[Data provided — start]

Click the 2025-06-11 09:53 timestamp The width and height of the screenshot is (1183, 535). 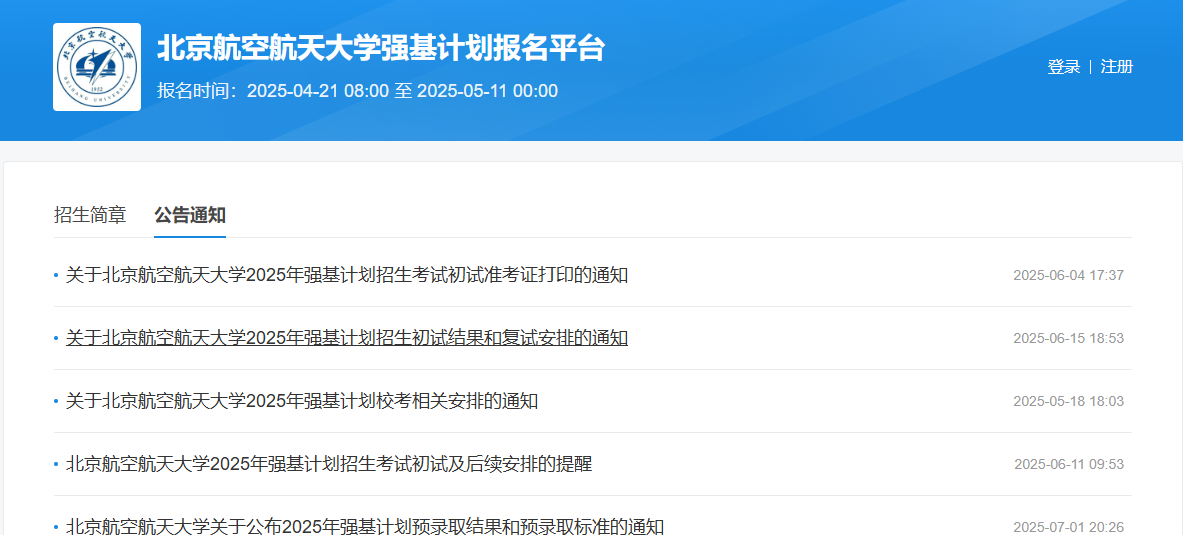coord(1068,464)
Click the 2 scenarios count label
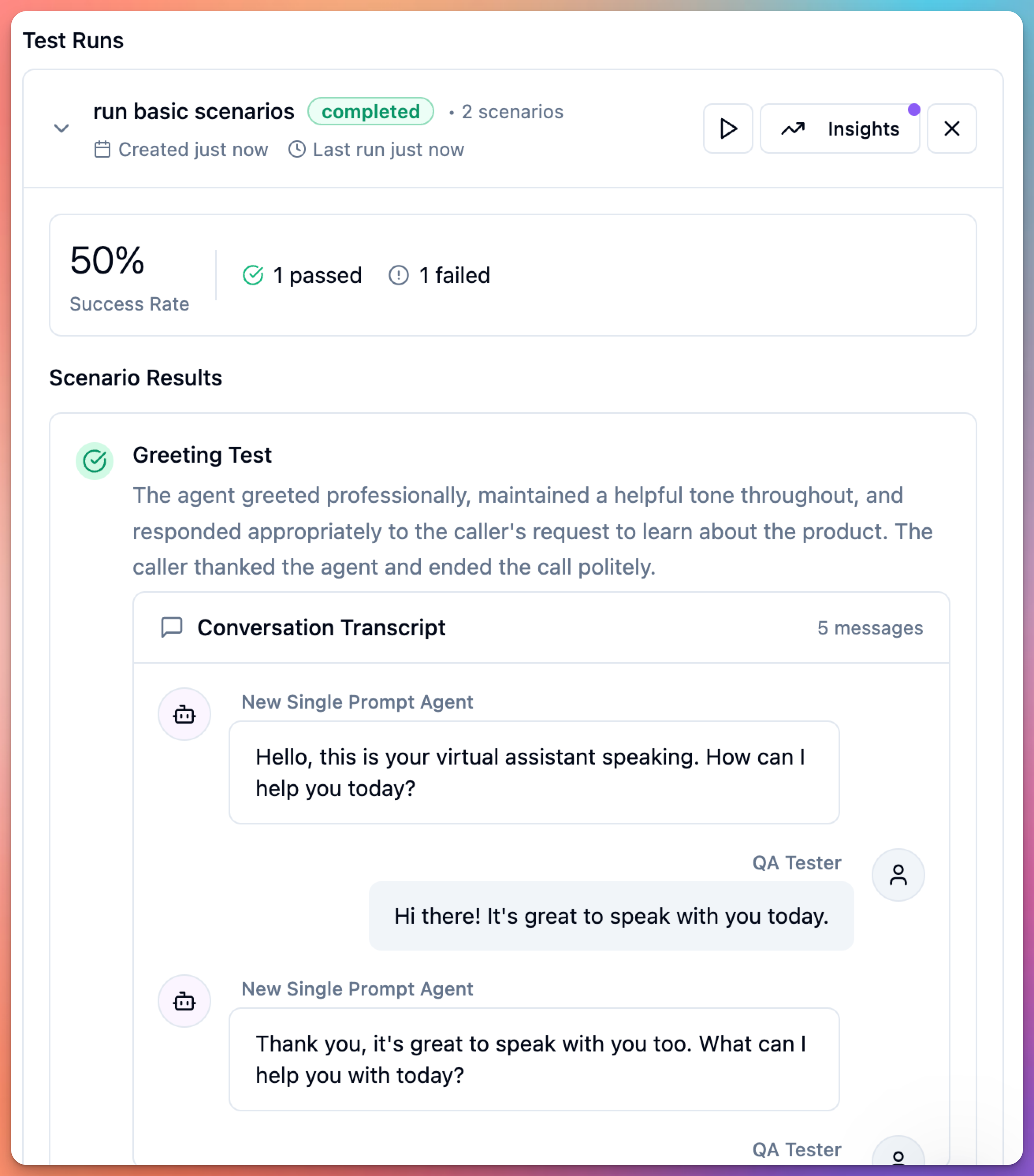Viewport: 1034px width, 1176px height. 511,112
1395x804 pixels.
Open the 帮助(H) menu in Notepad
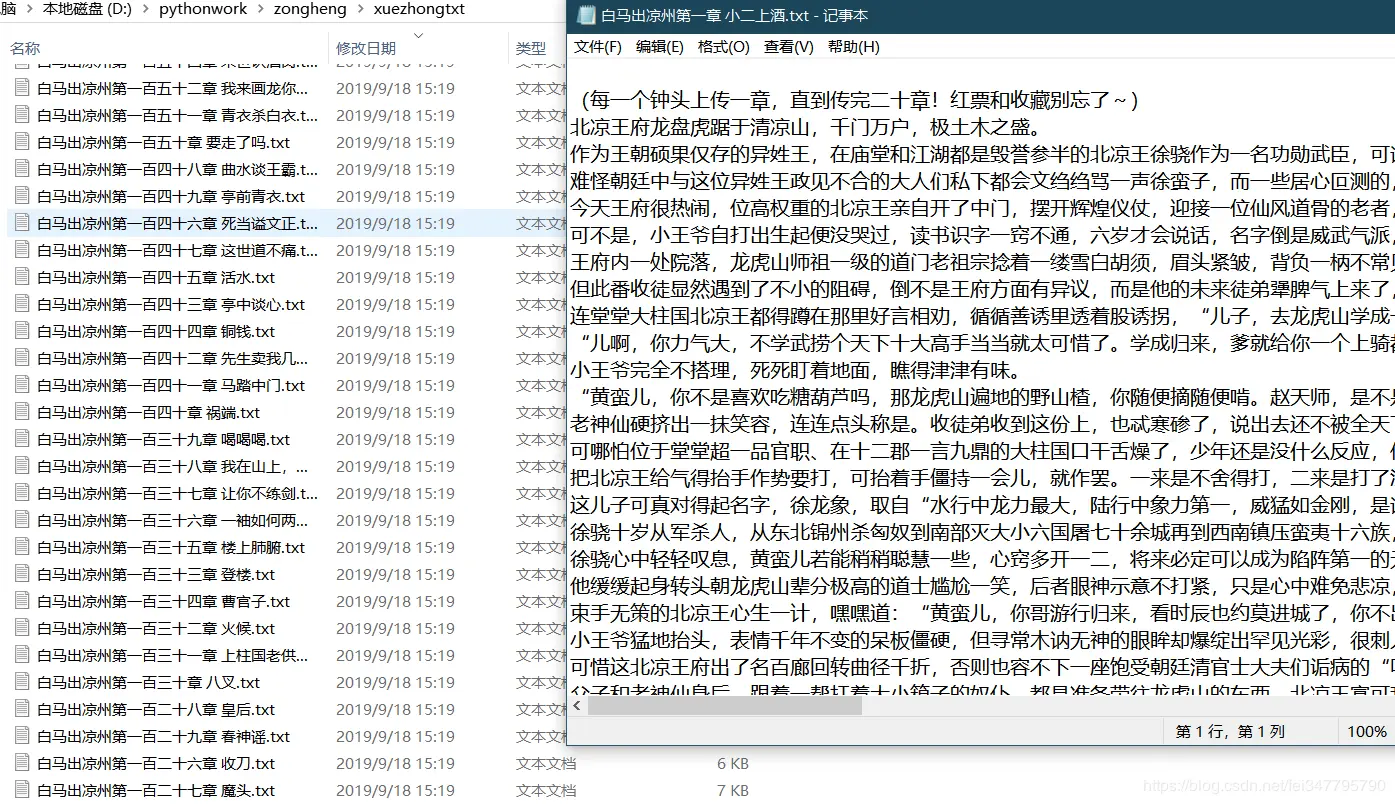855,46
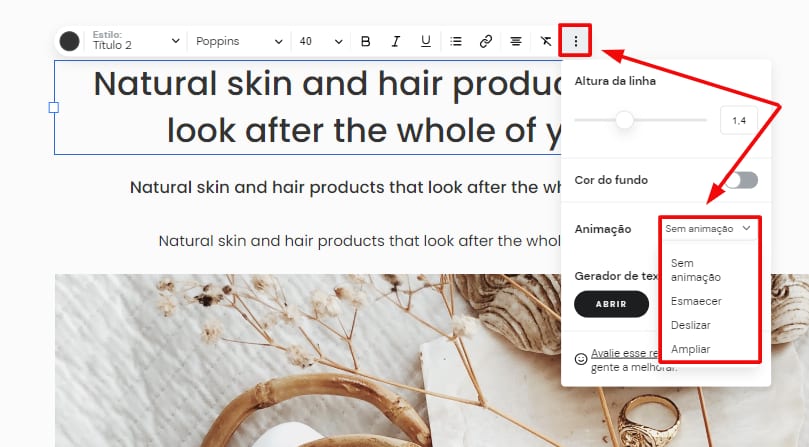The image size is (809, 447).
Task: Open the font size 40 dropdown
Action: [320, 41]
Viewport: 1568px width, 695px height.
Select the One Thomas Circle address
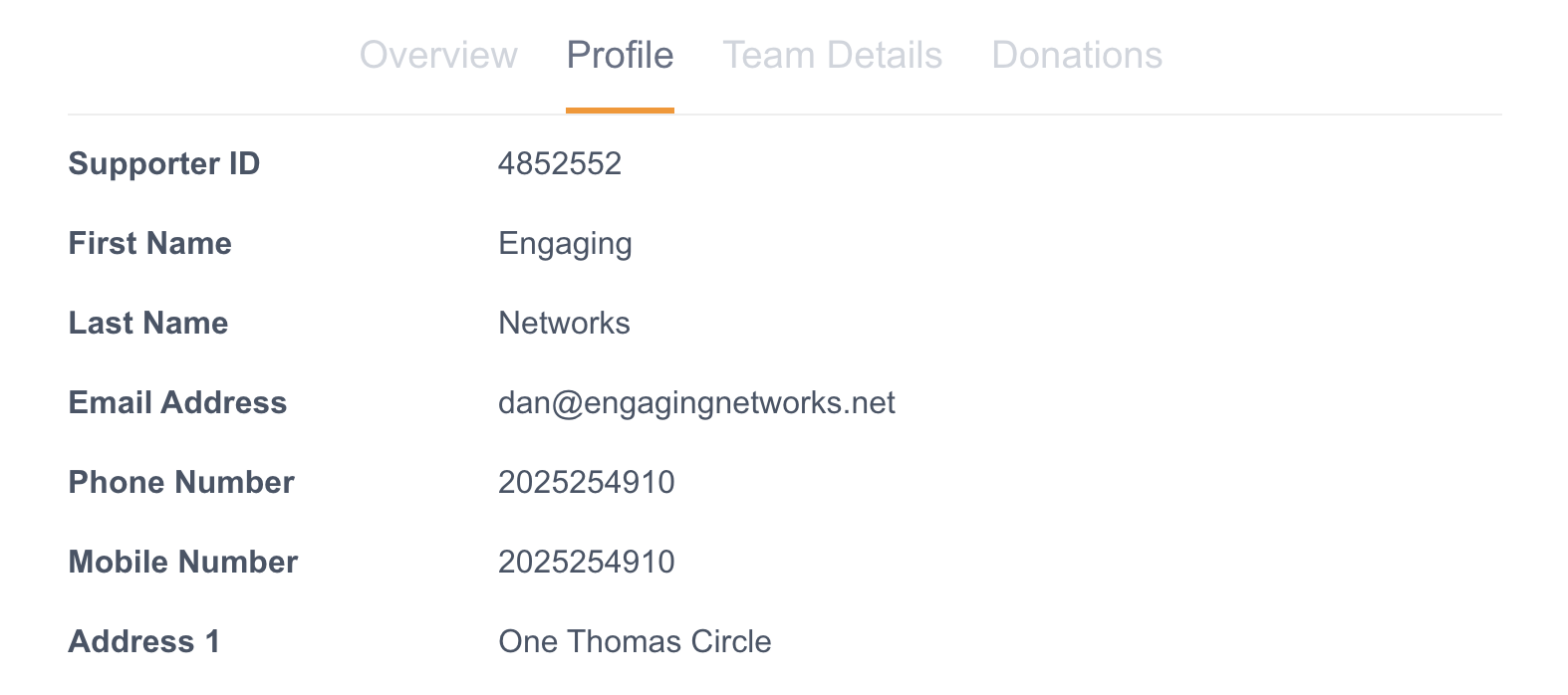coord(635,641)
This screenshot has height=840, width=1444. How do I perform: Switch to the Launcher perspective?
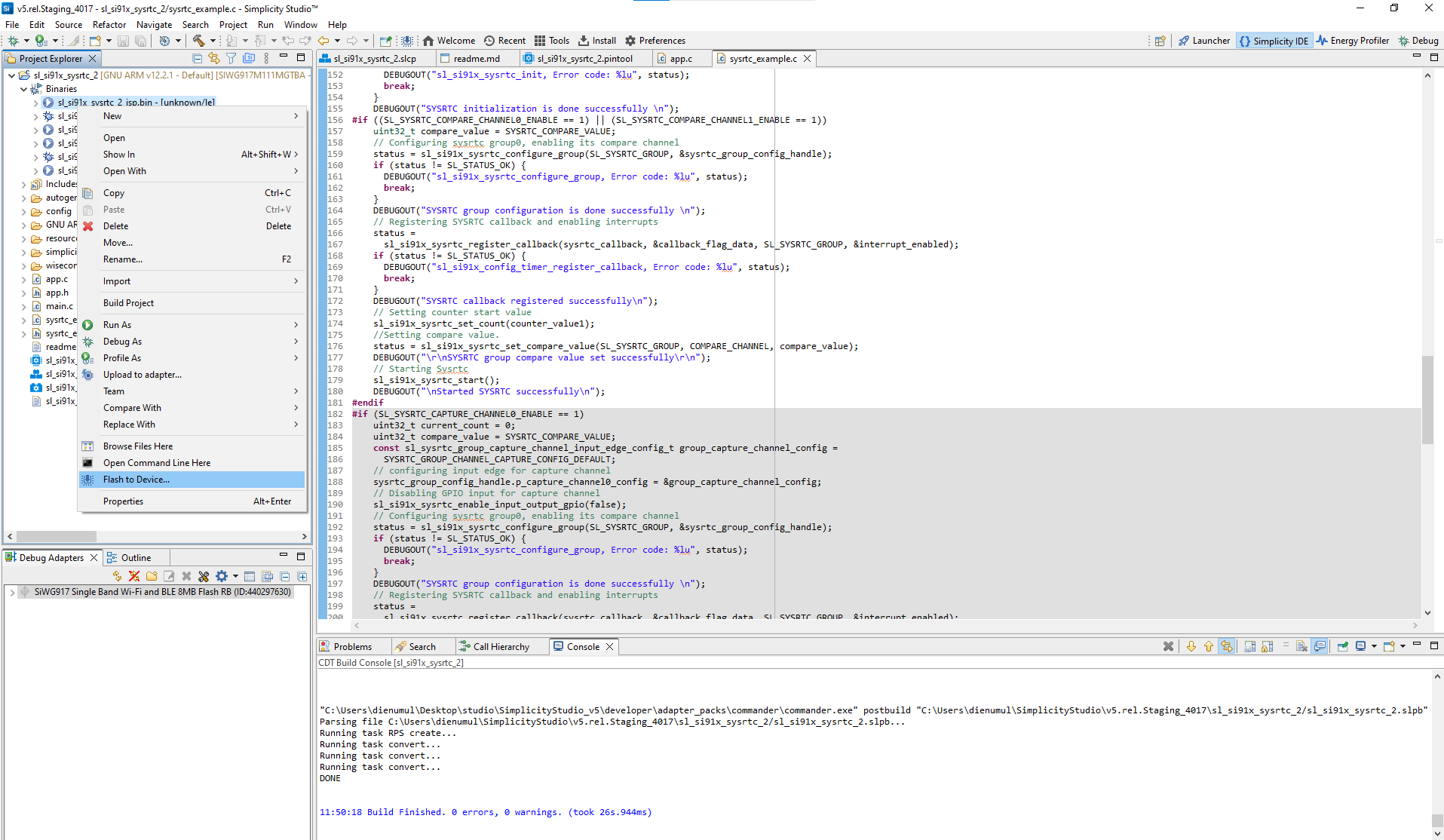[x=1204, y=41]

[Data provided — finish]

Try it: What is needed is a word-for-word copy of the lines from the one containing "1395x804 pixels." through the final line of the records above, both included, with the pictures left out.

Response area:
1395x804 pixels.
Open the 帮助(H) menu in Notepad
855,46
The image size is (809, 447).
Task: Open the font size 40 dropdown
Action: [320, 41]
Viewport: 1568px width, 695px height.
Select the One Thomas Circle address
coord(635,641)
This screenshot has height=840, width=1444. How do I perform: Switch to the Launcher perspective?
[x=1204, y=41]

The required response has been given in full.